EXTRACTED MATERIAL below:

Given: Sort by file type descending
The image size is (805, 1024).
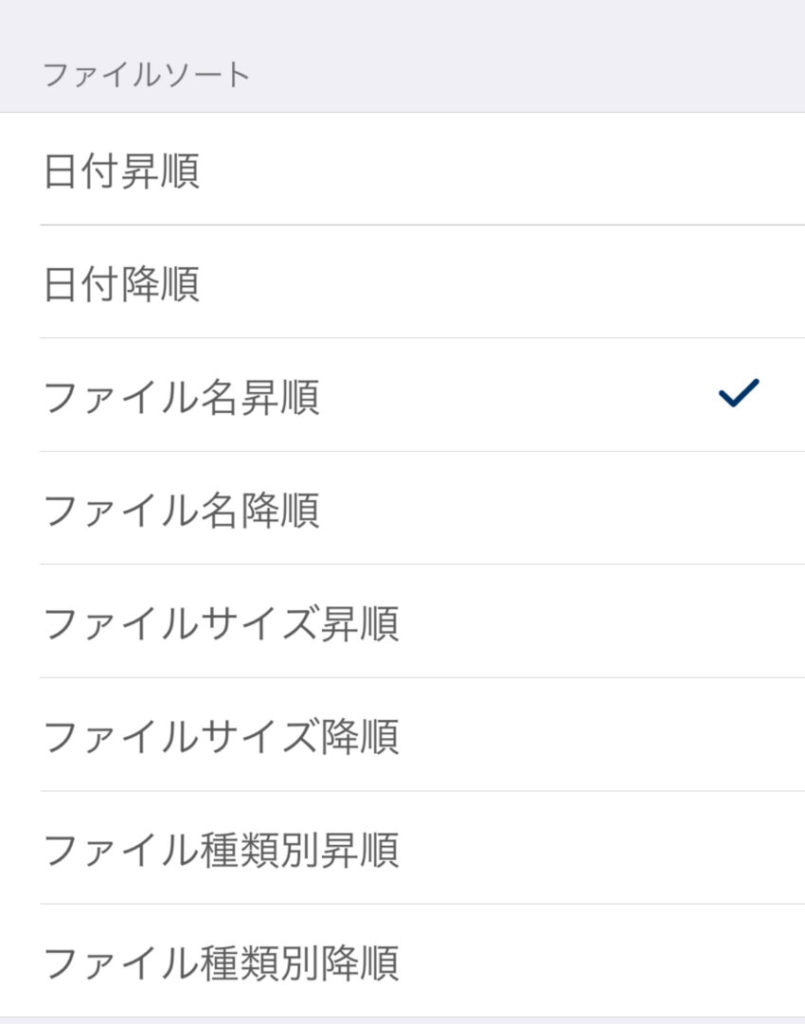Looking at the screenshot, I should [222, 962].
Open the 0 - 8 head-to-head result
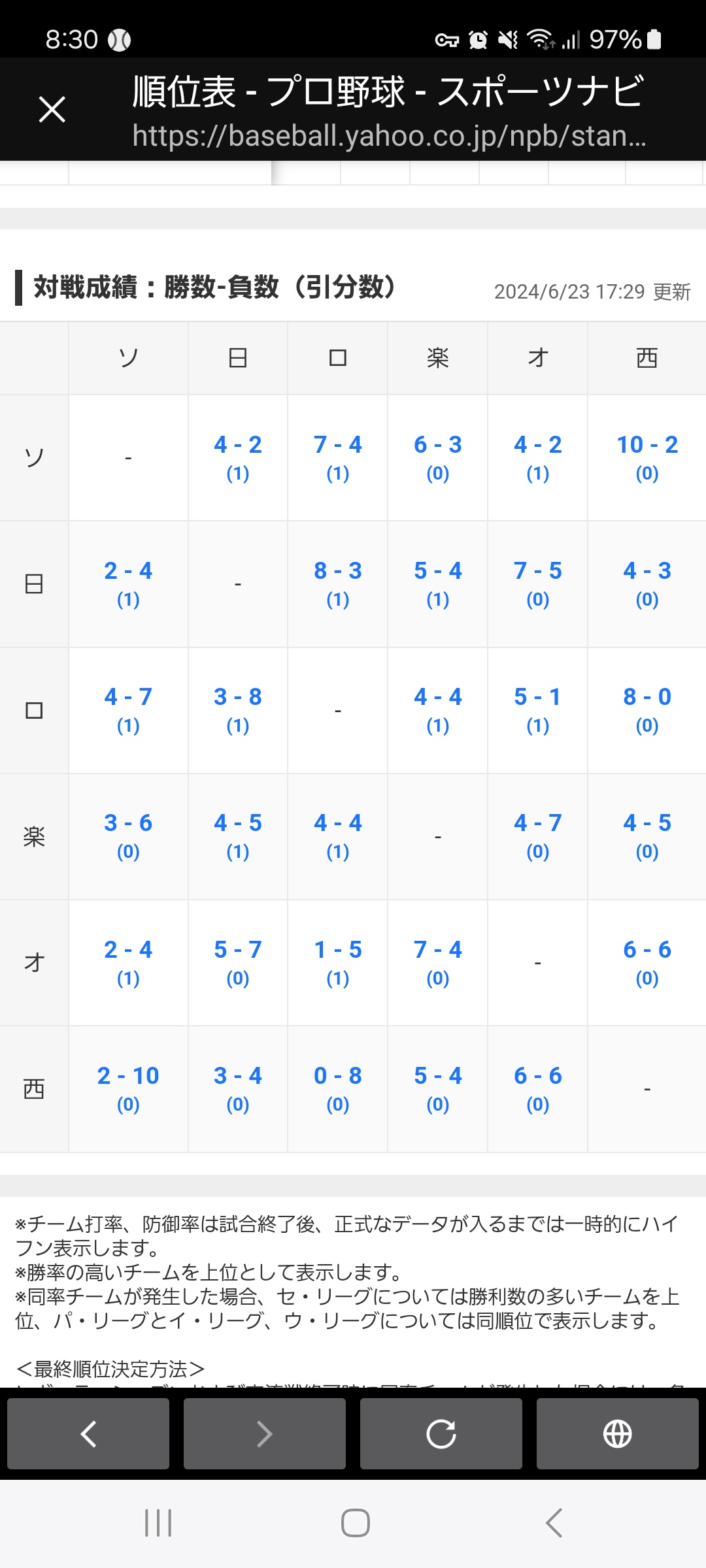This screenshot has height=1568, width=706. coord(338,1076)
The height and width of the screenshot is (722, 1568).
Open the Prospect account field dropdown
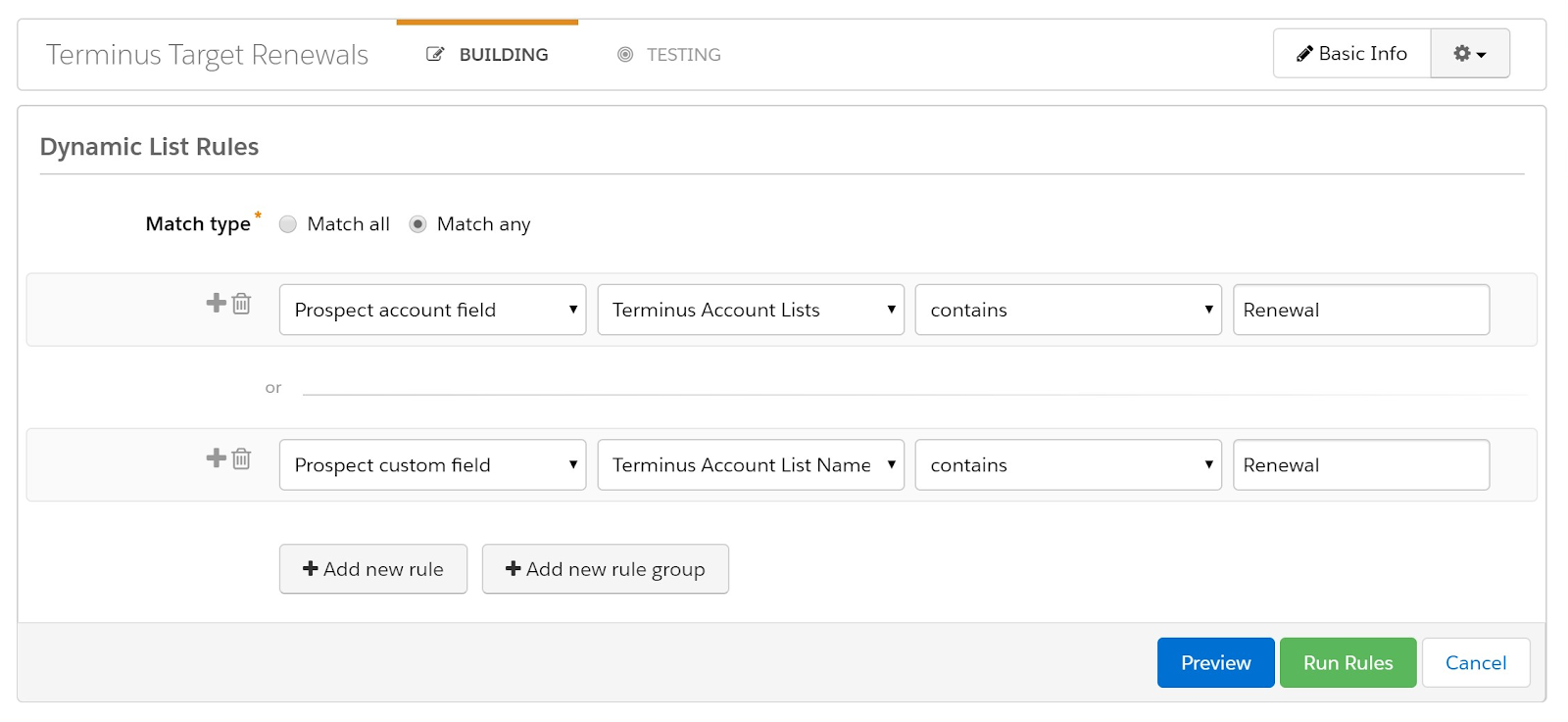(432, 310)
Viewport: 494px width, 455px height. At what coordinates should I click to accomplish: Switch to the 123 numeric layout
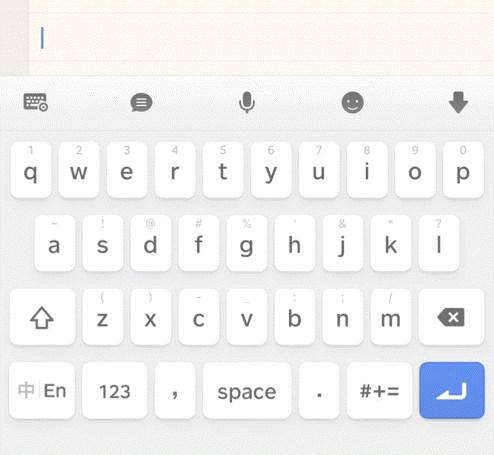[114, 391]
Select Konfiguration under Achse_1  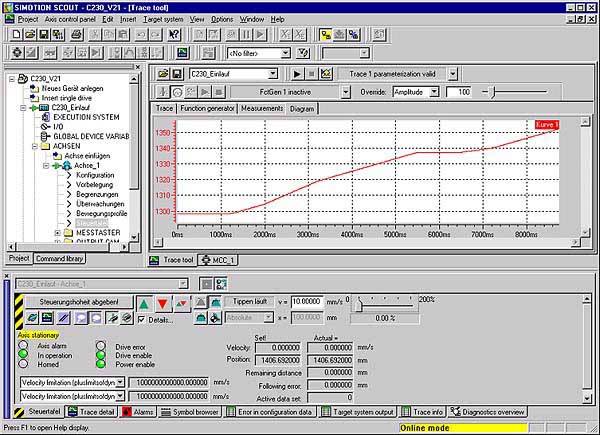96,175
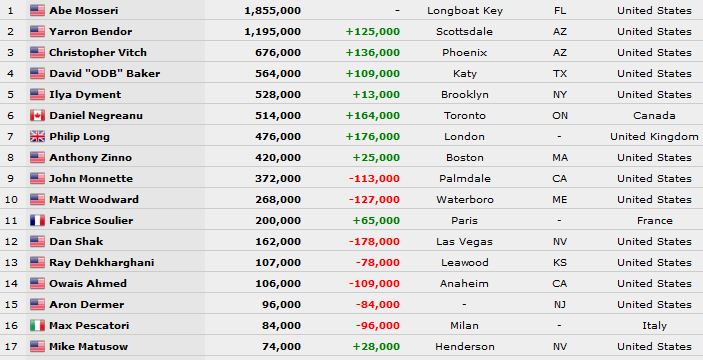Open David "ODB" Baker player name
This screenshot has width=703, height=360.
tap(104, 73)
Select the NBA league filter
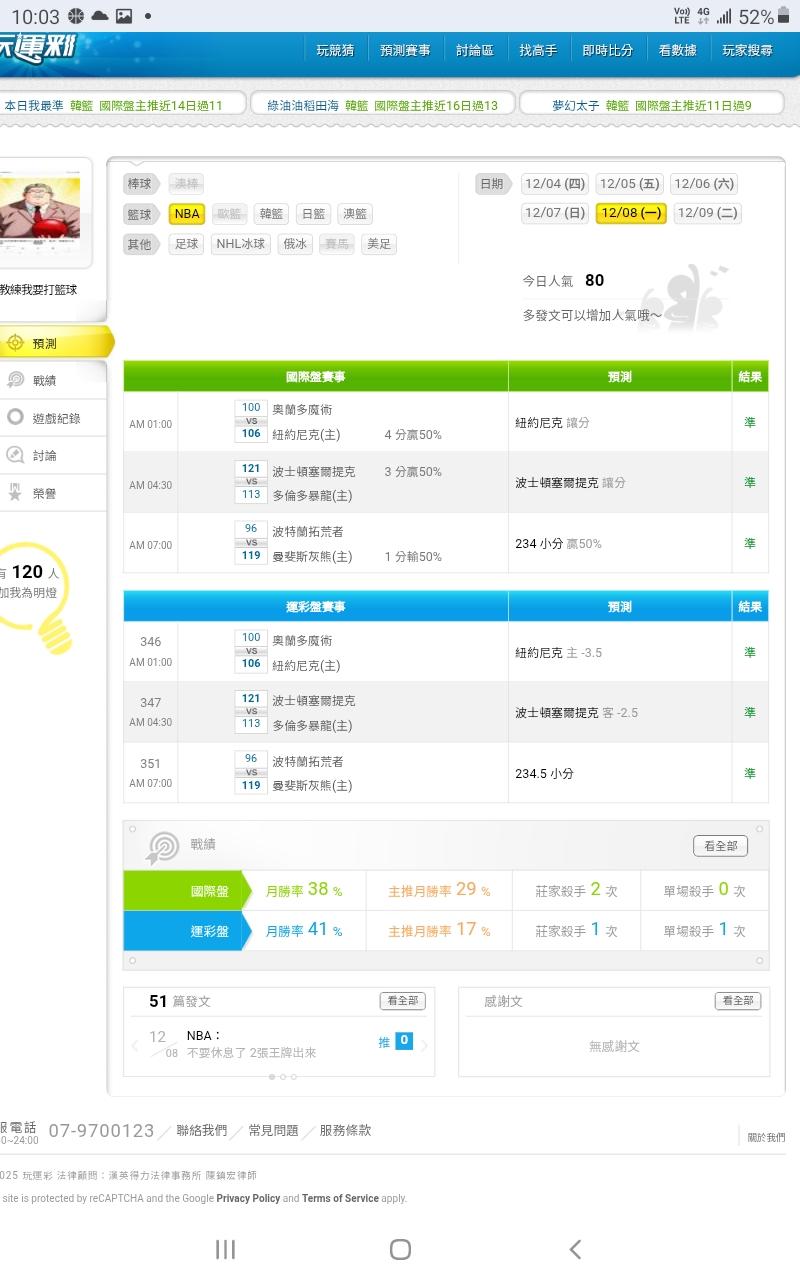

End of EXTRACTED MATERIAL.

TASK STATEMENT:
The required result is the entries above, printed exactly from the first line through the line with "The height and", pictures excluded.

WORKED SOLUTION:
Given: Sort by file type descending
The image size is (805, 1024).
Looking at the screenshot, I should [222, 962].
Open the 0 - 8 head-to-head result
This screenshot has height=1568, width=706. coord(338,1076)
The height and width of the screenshot is (722, 1568).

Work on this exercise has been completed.